» WHAT TO DO: Copy all of the rows below with no changes to a single character.

-- start DATASET ROWS --

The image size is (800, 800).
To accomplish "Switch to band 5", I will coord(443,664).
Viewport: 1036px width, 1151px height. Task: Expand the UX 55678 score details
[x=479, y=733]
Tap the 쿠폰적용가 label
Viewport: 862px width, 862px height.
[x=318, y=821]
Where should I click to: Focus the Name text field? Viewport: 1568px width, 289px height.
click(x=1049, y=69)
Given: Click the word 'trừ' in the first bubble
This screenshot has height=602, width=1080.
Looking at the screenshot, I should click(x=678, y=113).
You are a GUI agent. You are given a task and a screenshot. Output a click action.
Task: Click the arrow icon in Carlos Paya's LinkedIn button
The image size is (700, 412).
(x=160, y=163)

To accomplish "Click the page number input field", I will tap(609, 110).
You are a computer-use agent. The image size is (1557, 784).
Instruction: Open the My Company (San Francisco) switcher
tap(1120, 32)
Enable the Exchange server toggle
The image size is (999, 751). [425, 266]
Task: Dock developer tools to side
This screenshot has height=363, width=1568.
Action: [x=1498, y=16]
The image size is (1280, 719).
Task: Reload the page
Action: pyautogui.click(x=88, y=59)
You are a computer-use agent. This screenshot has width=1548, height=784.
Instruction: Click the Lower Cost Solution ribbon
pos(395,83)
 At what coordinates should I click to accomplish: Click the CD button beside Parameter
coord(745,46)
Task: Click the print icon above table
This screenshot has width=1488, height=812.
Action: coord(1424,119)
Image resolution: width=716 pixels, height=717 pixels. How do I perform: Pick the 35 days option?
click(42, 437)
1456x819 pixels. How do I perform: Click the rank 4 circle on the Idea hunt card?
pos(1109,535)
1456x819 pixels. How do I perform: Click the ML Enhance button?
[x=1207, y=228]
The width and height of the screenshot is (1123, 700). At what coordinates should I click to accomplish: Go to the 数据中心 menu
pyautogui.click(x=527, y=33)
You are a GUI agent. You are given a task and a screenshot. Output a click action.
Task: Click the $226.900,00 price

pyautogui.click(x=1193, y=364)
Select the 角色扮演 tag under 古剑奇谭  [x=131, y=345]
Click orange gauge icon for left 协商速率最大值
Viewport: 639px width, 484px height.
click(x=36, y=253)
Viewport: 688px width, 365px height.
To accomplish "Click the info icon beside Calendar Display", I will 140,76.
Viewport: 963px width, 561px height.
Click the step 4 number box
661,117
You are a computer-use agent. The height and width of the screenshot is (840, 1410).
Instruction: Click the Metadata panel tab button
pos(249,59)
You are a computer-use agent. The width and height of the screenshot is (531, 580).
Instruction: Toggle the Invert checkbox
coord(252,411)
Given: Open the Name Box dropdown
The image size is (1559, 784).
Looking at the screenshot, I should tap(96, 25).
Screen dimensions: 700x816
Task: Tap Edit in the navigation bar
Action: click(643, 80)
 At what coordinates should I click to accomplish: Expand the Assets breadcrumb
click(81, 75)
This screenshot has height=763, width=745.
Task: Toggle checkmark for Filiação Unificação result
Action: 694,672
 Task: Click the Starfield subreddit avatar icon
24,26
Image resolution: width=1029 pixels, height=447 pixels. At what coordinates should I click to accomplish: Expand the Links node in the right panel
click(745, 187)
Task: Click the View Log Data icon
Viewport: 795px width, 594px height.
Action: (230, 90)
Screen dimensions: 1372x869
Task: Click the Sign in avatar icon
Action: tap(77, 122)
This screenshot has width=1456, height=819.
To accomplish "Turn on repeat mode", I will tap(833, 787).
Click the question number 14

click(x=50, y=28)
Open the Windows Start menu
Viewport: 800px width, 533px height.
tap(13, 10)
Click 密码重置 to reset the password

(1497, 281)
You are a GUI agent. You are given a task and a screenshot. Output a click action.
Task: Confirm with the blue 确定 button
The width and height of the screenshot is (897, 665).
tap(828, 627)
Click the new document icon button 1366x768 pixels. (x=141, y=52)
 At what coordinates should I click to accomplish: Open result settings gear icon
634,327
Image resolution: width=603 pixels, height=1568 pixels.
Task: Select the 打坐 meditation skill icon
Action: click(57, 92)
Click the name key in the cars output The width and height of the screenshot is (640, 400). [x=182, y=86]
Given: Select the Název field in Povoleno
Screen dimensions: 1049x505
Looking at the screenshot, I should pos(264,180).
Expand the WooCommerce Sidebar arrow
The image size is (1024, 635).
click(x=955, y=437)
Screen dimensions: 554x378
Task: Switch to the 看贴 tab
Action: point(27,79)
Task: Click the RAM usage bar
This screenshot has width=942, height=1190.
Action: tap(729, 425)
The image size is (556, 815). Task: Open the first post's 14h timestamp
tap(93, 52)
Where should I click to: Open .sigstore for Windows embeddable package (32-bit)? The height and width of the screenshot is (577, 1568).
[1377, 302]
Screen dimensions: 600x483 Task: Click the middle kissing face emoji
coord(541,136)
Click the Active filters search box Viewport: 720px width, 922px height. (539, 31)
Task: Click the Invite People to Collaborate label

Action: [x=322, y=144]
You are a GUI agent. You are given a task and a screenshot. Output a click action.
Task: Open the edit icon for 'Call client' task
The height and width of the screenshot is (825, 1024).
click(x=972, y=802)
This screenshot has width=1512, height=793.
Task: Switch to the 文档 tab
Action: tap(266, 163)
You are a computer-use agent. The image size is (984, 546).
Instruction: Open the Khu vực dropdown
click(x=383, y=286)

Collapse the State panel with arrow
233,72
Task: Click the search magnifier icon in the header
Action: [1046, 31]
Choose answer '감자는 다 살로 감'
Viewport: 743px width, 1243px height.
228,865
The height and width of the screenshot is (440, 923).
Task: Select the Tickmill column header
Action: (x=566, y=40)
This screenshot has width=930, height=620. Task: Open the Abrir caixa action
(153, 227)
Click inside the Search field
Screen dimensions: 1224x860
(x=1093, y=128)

-- end DATASET ROWS --

» REPLY TO THE TASK:
The image size is (800, 800).
To accomplish "Switch to band 5", I will coord(443,664).
Viewport: 1036px width, 1151px height. Task: Expand the UX 55678 score details
[x=479, y=733]
Tap the 쿠폰적용가 label
Viewport: 862px width, 862px height.
[x=318, y=821]
Where should I click to: Focus the Name text field? Viewport: 1568px width, 289px height.
click(x=1049, y=69)
Given: Click the word 'trừ' in the first bubble
This screenshot has height=602, width=1080.
Looking at the screenshot, I should click(x=678, y=113).
You are a GUI agent. You are given a task and a screenshot. Output a click action.
Task: Click the arrow icon in Carlos Paya's LinkedIn button
The image size is (700, 412).
(x=160, y=163)

To accomplish "Click the page number input field", I will tap(609, 110).
You are a computer-use agent. The image size is (1557, 784).
Instruction: Open the My Company (San Francisco) switcher
tap(1120, 32)
Enable the Exchange server toggle
The image size is (999, 751). [425, 266]
Task: Dock developer tools to side
This screenshot has height=363, width=1568.
Action: [x=1498, y=16]
The image size is (1280, 719).
Task: Reload the page
Action: pyautogui.click(x=88, y=59)
You are a computer-use agent. This screenshot has width=1548, height=784.
Instruction: Click the Lower Cost Solution ribbon
pos(395,83)
 At what coordinates should I click to accomplish: Click the CD button beside Parameter
coord(745,46)
Task: Click the print icon above table
This screenshot has width=1488, height=812.
Action: coord(1424,119)
Image resolution: width=716 pixels, height=717 pixels. How do I perform: Pick the 35 days option?
click(42, 437)
1456x819 pixels. How do I perform: Click the rank 4 circle on the Idea hunt card?
pos(1109,535)
1456x819 pixels. How do I perform: Click the ML Enhance button?
[x=1207, y=228]
The width and height of the screenshot is (1123, 700). At what coordinates should I click to accomplish: Go to the 数据中心 menu
pyautogui.click(x=527, y=33)
You are a GUI agent. You are given a task and a screenshot. Output a click action.
Task: Click the $226.900,00 price

pyautogui.click(x=1193, y=364)
Select the 角色扮演 tag under 古剑奇谭  [x=131, y=345]
Click orange gauge icon for left 协商速率最大值
Viewport: 639px width, 484px height.
click(x=36, y=253)
Viewport: 688px width, 365px height.
To accomplish "Click the info icon beside Calendar Display", I will 140,76.
Viewport: 963px width, 561px height.
Click the step 4 number box
661,117
You are a computer-use agent. The height and width of the screenshot is (840, 1410).
Instruction: Click the Metadata panel tab button
pos(249,59)
You are a computer-use agent. The width and height of the screenshot is (531, 580).
Instruction: Toggle the Invert checkbox
coord(252,411)
Given: Open the Name Box dropdown
The image size is (1559, 784).
Looking at the screenshot, I should tap(96, 25).
Screen dimensions: 700x816
Task: Tap Edit in the navigation bar
Action: click(643, 80)
 At what coordinates should I click to accomplish: Expand the Assets breadcrumb
click(81, 75)
This screenshot has height=763, width=745.
Task: Toggle checkmark for Filiação Unificação result
Action: 694,672
 Task: Click the Starfield subreddit avatar icon
24,26
Image resolution: width=1029 pixels, height=447 pixels. At what coordinates should I click to accomplish: Expand the Links node in the right panel
click(745, 187)
Task: Click the View Log Data icon
Viewport: 795px width, 594px height.
Action: (230, 90)
Screen dimensions: 1372x869
Task: Click the Sign in avatar icon
Action: tap(77, 122)
This screenshot has width=1456, height=819.
To accomplish "Turn on repeat mode", I will tap(833, 787).
Click the question number 14

click(x=50, y=28)
Open the Windows Start menu
Viewport: 800px width, 533px height.
tap(13, 10)
Click 密码重置 to reset the password

(1497, 281)
You are a GUI agent. You are given a task and a screenshot. Output a click action.
Task: Confirm with the blue 确定 button
The width and height of the screenshot is (897, 665).
tap(828, 627)
Click the new document icon button 1366x768 pixels. (x=141, y=52)
 At what coordinates should I click to accomplish: Open result settings gear icon
634,327
Image resolution: width=603 pixels, height=1568 pixels.
Task: Select the 打坐 meditation skill icon
Action: click(57, 92)
Click the name key in the cars output The width and height of the screenshot is (640, 400). [x=182, y=86]
Given: Select the Název field in Povoleno
Screen dimensions: 1049x505
Looking at the screenshot, I should pos(264,180).
Expand the WooCommerce Sidebar arrow
The image size is (1024, 635).
click(x=955, y=437)
Screen dimensions: 554x378
Task: Switch to the 看贴 tab
Action: point(27,79)
Task: Click the RAM usage bar
This screenshot has width=942, height=1190.
Action: tap(729, 425)
The image size is (556, 815). Task: Open the first post's 14h timestamp
tap(93, 52)
Where should I click to: Open .sigstore for Windows embeddable package (32-bit)? The height and width of the screenshot is (577, 1568).
[1377, 302]
Screen dimensions: 600x483 Task: Click the middle kissing face emoji
coord(541,136)
Click the Active filters search box Viewport: 720px width, 922px height. (539, 31)
Task: Click the Invite People to Collaborate label

Action: [x=322, y=144]
You are a GUI agent. You are given a task and a screenshot. Output a click action.
Task: Open the edit icon for 'Call client' task
The height and width of the screenshot is (825, 1024).
click(x=972, y=802)
This screenshot has width=1512, height=793.
Task: Switch to the 文档 tab
Action: tap(266, 163)
You are a computer-use agent. The image size is (984, 546).
Instruction: Open the Khu vực dropdown
click(x=383, y=286)

Collapse the State panel with arrow
233,72
Task: Click the search magnifier icon in the header
Action: [1046, 31]
Choose answer '감자는 다 살로 감'
Viewport: 743px width, 1243px height.
228,865
The height and width of the screenshot is (440, 923).
Task: Select the Tickmill column header
Action: (x=566, y=40)
This screenshot has width=930, height=620. Task: Open the Abrir caixa action
(153, 227)
Click inside the Search field
Screen dimensions: 1224x860
(x=1093, y=128)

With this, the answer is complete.